Before sunset, on the coast of Miramar, Hardy walked Lyra down to a crashing beach. He gives her the camera as he points her hazel eyes out at two oil platforms and names them, “Platform Habitat, nine miles. Platform Hillhouse, six miles.” She places her eye in the viewfinder and zooms in on the steel rigs sticking out out of the sea. She sees the silhouette of industrial flamingos hanging their necks over the edge. Hardy asks her, “Can you see the pillars under the platform?” Lyra answers, “Yeah. So?” Hardy explains, “So, you shouldn’t. Nine miles is over 20 feet of curvature. How does a satellite orbit a flat world?” Lyra stood erect and looked at Hardy square in the face, “Why are you doing this to me?”
Hardy answered, “Because NASA is a psychological space program. And all six lunar surface missions fell under the Nixon presidency. Is it that hard to believe he’s a crook? Companies like yours convert their business from war to space. What’s the markup on a Pentagon-grade hammer made for space? Understanding how a conspiracy as big as 9/11 could happen is easy when you understand Nixon and NASA were lying about the moon. Even easier when you understand they lied about JFK. If you think we can’t be that gullible consider how many still believe in the integrity of Clinton; or anyone in the Bush syndicate. The list is long and drenched in bloody gravy. Put yourself in their shoes.”
Lyra is speechless so he leans in, “If you thought people were crops you’d treat them like animals. You’d keep them on an island and farm them like a resource. You’d build a wall of ice around them. You’d geld them psychologically. You’d keep them separated and play music to make them dance. You would breed them to manage themselves and you’d care little about the quality of their experience. We are crops, Lyra. Instead of roots we have veins. They dump coins in our trough and charge interest on what we eat.

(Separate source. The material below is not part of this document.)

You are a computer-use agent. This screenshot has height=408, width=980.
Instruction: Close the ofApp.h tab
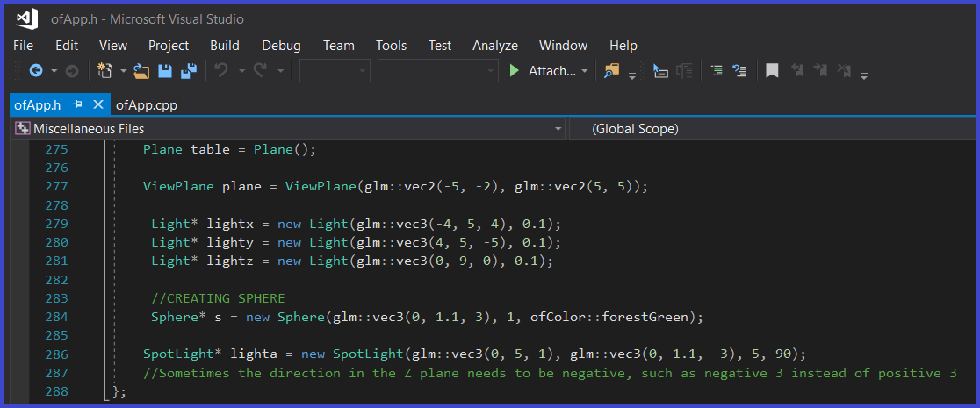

We are living on their property. Each of us are sharecroppers on an island of meat toys. Everyone sleepwalks insisting it can’t happen. Not here. Not now. Not today. Society is far too clever and shrewd to fall for something so monumental.

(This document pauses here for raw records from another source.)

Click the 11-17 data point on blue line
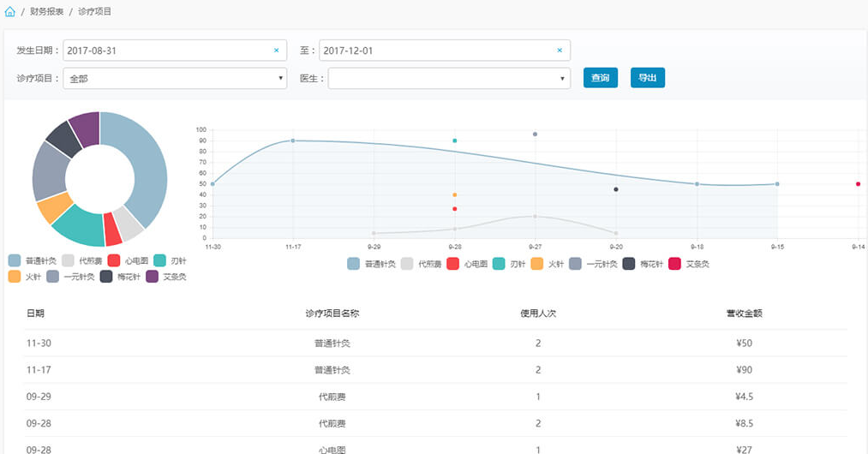Image resolution: width=868 pixels, height=454 pixels. pyautogui.click(x=293, y=140)
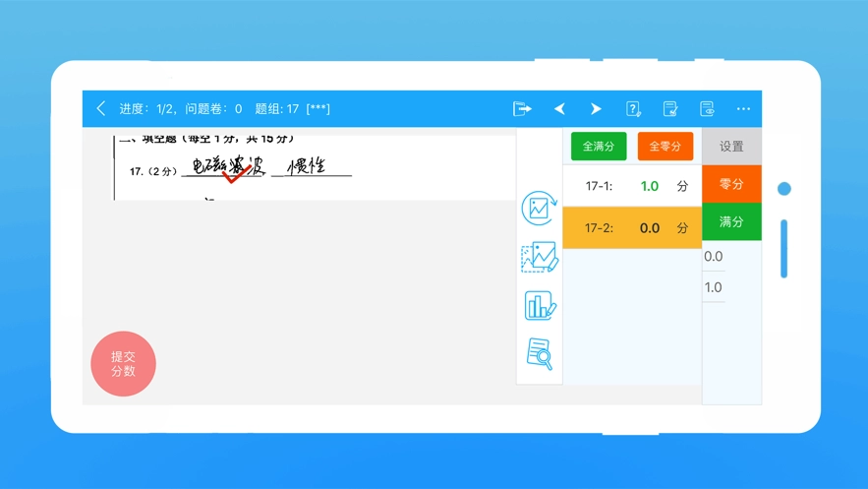This screenshot has width=868, height=489.
Task: Go back using the left chevron
Action: 100,109
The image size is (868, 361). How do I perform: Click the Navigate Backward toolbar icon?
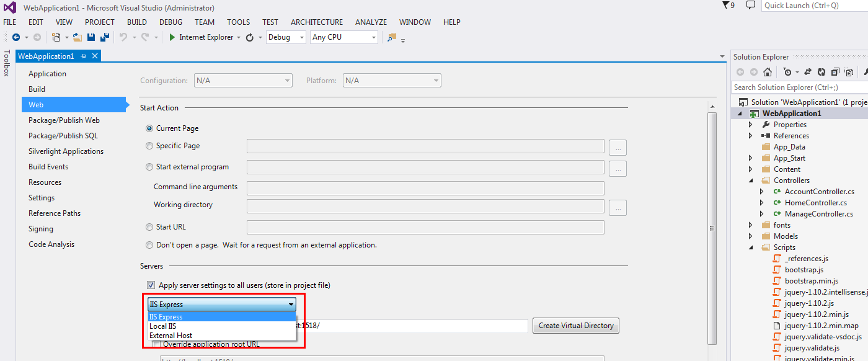(x=16, y=37)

The strength of a fence is found in its material – but the power lies in its ability to provide distraction. An animal sees no future behind the pickets. A cow will only go where its mind thinks. We look up to the sky because there’s no fence. We grip our toes to a pinball of scarcity and insist our footprints are ruining it for the planet. We cosplay gasping fish who fornicated ourselves into balding monkeys with tools. We are desperate for a savior as we reach for anyone but each other. We are a planet of alters with constant amnesia who don’t even know where we live.”
“You’re an asshole, Hardy Maxwell.” Lyra slapped him fast and hard across the mouth. He saw it coming. He had been more concerned about his testicles. She spit to his face from her teeth, “You know what I do for a living. What the hell is wrong with you?” Lyra was enraged at this assault. it felt like her gut had been winded. A man she loved telling her the last decade of her life at Lockheed was a lie. She wanted to say it was because he was jealous. Her endocrine system was building pressure. It needed Lyra to render her verdict so it could store these feelings properly in her bloodstream. She told her body it was because she wasn’t good enough. She told every one of her blood cells Hardy never believed in her. No man ever had. Her system responded to the order and the industrial line continued as new T-cells were formed in the truth. She was reborn in that moment. The steel thought was hammered into her RNA. All of these amino proteins sparked from the lips of a man she wasn’t even touching. She forgot she could be vulnerable in the ocean of men. Lyra watched the sky sink with her mood. She was too thirsty to throw her drink in his face. She considered a knee to his testicles but deflated herself instead, “This is why you live in a gas station, Hardy.”
That was the second time Lyra would abandon Hardy on the beach. The last time there were howler monkeys laughing in the trees. Hardy was used to the laughter. His planet had lost orbit a long time ago. He was living in an electric universe.
Make truth your experience. Place your feet behind those eyeballs and grab the reins of your optic nerve and say, “Whoa, fella.” Pat the neck of your horse till she blinks. Both of you are animals peering through the fence. Gather your questions like arrows. The true shape of this pasture lies beyond this fence. We will blow it down with the power of observation.